:: The data

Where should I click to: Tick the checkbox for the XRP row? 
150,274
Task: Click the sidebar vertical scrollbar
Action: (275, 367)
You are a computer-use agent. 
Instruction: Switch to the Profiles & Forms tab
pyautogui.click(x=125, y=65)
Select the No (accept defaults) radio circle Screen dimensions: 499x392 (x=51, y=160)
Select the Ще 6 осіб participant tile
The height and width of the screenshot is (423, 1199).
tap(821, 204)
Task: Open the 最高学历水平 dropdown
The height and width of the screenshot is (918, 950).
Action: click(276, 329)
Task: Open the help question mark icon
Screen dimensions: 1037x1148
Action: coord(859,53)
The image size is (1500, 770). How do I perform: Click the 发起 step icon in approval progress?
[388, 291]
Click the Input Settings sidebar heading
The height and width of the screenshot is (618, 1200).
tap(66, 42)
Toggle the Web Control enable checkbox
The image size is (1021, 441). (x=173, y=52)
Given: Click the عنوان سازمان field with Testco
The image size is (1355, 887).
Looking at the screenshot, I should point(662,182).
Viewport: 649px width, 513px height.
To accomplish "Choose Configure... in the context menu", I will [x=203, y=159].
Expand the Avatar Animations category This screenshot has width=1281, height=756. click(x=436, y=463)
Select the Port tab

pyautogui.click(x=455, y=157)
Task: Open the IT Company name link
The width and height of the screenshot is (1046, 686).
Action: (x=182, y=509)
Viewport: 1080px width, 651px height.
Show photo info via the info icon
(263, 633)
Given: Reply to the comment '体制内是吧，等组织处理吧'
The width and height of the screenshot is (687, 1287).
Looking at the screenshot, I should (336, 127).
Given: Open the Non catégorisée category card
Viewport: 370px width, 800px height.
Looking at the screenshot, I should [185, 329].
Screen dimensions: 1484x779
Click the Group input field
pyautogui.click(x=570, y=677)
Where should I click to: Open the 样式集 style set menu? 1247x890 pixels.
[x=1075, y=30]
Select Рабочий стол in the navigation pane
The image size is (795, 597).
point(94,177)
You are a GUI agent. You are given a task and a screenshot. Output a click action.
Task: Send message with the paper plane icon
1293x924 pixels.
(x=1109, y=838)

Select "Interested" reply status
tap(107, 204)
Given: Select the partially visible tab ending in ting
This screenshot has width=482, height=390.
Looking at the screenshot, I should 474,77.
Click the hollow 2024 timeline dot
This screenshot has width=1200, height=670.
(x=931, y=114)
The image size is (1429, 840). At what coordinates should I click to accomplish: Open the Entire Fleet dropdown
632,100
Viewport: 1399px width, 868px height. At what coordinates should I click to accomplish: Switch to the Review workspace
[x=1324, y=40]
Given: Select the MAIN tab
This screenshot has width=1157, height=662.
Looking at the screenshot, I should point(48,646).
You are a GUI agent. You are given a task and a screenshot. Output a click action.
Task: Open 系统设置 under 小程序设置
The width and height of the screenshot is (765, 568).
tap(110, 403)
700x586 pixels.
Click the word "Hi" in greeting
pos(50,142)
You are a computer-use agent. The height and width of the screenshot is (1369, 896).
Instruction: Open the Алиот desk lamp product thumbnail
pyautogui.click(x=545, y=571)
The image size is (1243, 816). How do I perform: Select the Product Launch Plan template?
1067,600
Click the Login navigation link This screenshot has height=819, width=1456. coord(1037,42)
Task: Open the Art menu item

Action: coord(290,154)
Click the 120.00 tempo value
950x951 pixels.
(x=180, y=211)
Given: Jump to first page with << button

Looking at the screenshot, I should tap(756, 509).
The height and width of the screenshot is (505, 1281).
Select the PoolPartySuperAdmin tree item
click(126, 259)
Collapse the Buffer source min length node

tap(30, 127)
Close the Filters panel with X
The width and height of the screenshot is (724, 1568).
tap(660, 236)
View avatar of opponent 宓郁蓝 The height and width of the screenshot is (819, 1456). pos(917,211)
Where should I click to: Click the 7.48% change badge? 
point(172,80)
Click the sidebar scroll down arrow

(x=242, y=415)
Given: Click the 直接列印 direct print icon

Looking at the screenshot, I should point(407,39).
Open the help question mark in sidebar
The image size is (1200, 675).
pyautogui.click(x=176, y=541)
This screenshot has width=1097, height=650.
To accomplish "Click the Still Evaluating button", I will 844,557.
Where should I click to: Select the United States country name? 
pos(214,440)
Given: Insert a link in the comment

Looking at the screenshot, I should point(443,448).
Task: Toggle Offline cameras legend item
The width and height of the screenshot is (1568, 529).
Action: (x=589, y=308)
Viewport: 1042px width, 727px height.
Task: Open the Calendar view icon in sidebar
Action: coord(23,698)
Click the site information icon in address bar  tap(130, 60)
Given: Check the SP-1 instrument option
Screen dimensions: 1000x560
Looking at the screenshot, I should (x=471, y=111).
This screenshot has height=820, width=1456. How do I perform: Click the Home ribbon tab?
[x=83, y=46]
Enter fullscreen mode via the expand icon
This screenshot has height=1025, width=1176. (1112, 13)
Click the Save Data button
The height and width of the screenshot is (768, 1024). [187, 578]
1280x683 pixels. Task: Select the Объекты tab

::::

Transcribe the data above so that every line matches exactly.

Where should I click to: Tick the checkbox for the XRP row? 
150,274
Task: Click the sidebar vertical scrollbar
Action: (275, 367)
You are a computer-use agent. 
Instruction: Switch to the Profiles & Forms tab
pyautogui.click(x=125, y=65)
Select the No (accept defaults) radio circle Screen dimensions: 499x392 (x=51, y=160)
Select the Ще 6 осіб participant tile
The height and width of the screenshot is (423, 1199).
tap(821, 204)
Task: Open the 最高学历水平 dropdown
The height and width of the screenshot is (918, 950).
Action: click(276, 329)
Task: Open the help question mark icon
Screen dimensions: 1037x1148
Action: coord(859,53)
The image size is (1500, 770). How do I perform: Click the 发起 step icon in approval progress?
[388, 291]
Click the Input Settings sidebar heading
The height and width of the screenshot is (618, 1200).
tap(66, 42)
Toggle the Web Control enable checkbox
The image size is (1021, 441). (x=173, y=52)
Given: Click the عنوان سازمان field with Testco
The image size is (1355, 887).
Looking at the screenshot, I should point(662,182).
Viewport: 649px width, 513px height.
To accomplish "Choose Configure... in the context menu", I will [x=203, y=159].
Expand the Avatar Animations category This screenshot has width=1281, height=756. click(x=436, y=463)
Select the Port tab

pyautogui.click(x=455, y=157)
Task: Open the IT Company name link
The width and height of the screenshot is (1046, 686).
Action: (x=182, y=509)
Viewport: 1080px width, 651px height.
Show photo info via the info icon
(263, 633)
Given: Reply to the comment '体制内是吧，等组织处理吧'
The width and height of the screenshot is (687, 1287).
Looking at the screenshot, I should (336, 127).
Given: Open the Non catégorisée category card
Viewport: 370px width, 800px height.
Looking at the screenshot, I should [185, 329].
Screen dimensions: 1484x779
Click the Group input field
pyautogui.click(x=570, y=677)
Where should I click to: Open the 样式集 style set menu? 1247x890 pixels.
[x=1075, y=30]
Select Рабочий стол in the navigation pane
The image size is (795, 597).
point(94,177)
You are a GUI agent. You are given a task and a screenshot. Output a click action.
Task: Send message with the paper plane icon
1293x924 pixels.
(x=1109, y=838)

Select "Interested" reply status
tap(107, 204)
Given: Select the partially visible tab ending in ting
This screenshot has width=482, height=390.
Looking at the screenshot, I should 474,77.
Click the hollow 2024 timeline dot
This screenshot has width=1200, height=670.
(x=931, y=114)
The image size is (1429, 840). At what coordinates should I click to accomplish: Open the Entire Fleet dropdown
632,100
Viewport: 1399px width, 868px height. At what coordinates should I click to accomplish: Switch to the Review workspace
[x=1324, y=40]
Given: Select the MAIN tab
This screenshot has width=1157, height=662.
Looking at the screenshot, I should point(48,646).
You are a GUI agent. You are given a task and a screenshot. Output a click action.
Task: Open 系统设置 under 小程序设置
The width and height of the screenshot is (765, 568).
tap(110, 403)
700x586 pixels.
Click the word "Hi" in greeting
pos(50,142)
You are a computer-use agent. The height and width of the screenshot is (1369, 896).
Instruction: Open the Алиот desk lamp product thumbnail
pyautogui.click(x=545, y=571)
The image size is (1243, 816). How do I perform: Select the Product Launch Plan template?
1067,600
Click the Login navigation link This screenshot has height=819, width=1456. coord(1037,42)
Task: Open the Art menu item

Action: coord(290,154)
Click the 120.00 tempo value
950x951 pixels.
(x=180, y=211)
Given: Jump to first page with << button

Looking at the screenshot, I should tap(756, 509).
The height and width of the screenshot is (505, 1281).
Select the PoolPartySuperAdmin tree item
click(126, 259)
Collapse the Buffer source min length node

tap(30, 127)
Close the Filters panel with X
The width and height of the screenshot is (724, 1568).
tap(660, 236)
View avatar of opponent 宓郁蓝 The height and width of the screenshot is (819, 1456). pos(917,211)
Where should I click to: Click the 7.48% change badge? 
point(172,80)
Click the sidebar scroll down arrow

(x=242, y=415)
Given: Click the 直接列印 direct print icon

Looking at the screenshot, I should point(407,39).
Open the help question mark in sidebar
The image size is (1200, 675).
pyautogui.click(x=176, y=541)
This screenshot has width=1097, height=650.
To accomplish "Click the Still Evaluating button", I will 844,557.
Where should I click to: Select the United States country name? 
pos(214,440)
Given: Insert a link in the comment

Looking at the screenshot, I should point(443,448).
Task: Toggle Offline cameras legend item
The width and height of the screenshot is (1568, 529).
Action: (x=589, y=308)
Viewport: 1042px width, 727px height.
Task: Open the Calendar view icon in sidebar
Action: coord(23,698)
Click the site information icon in address bar  tap(130, 60)
Given: Check the SP-1 instrument option
Screen dimensions: 1000x560
Looking at the screenshot, I should (x=471, y=111).
This screenshot has height=820, width=1456. How do I perform: Click the Home ribbon tab?
[x=83, y=46]
Enter fullscreen mode via the expand icon
This screenshot has height=1025, width=1176. (1112, 13)
Click the Save Data button
The height and width of the screenshot is (768, 1024). [187, 578]
1280x683 pixels. Task: Select the Объекты tab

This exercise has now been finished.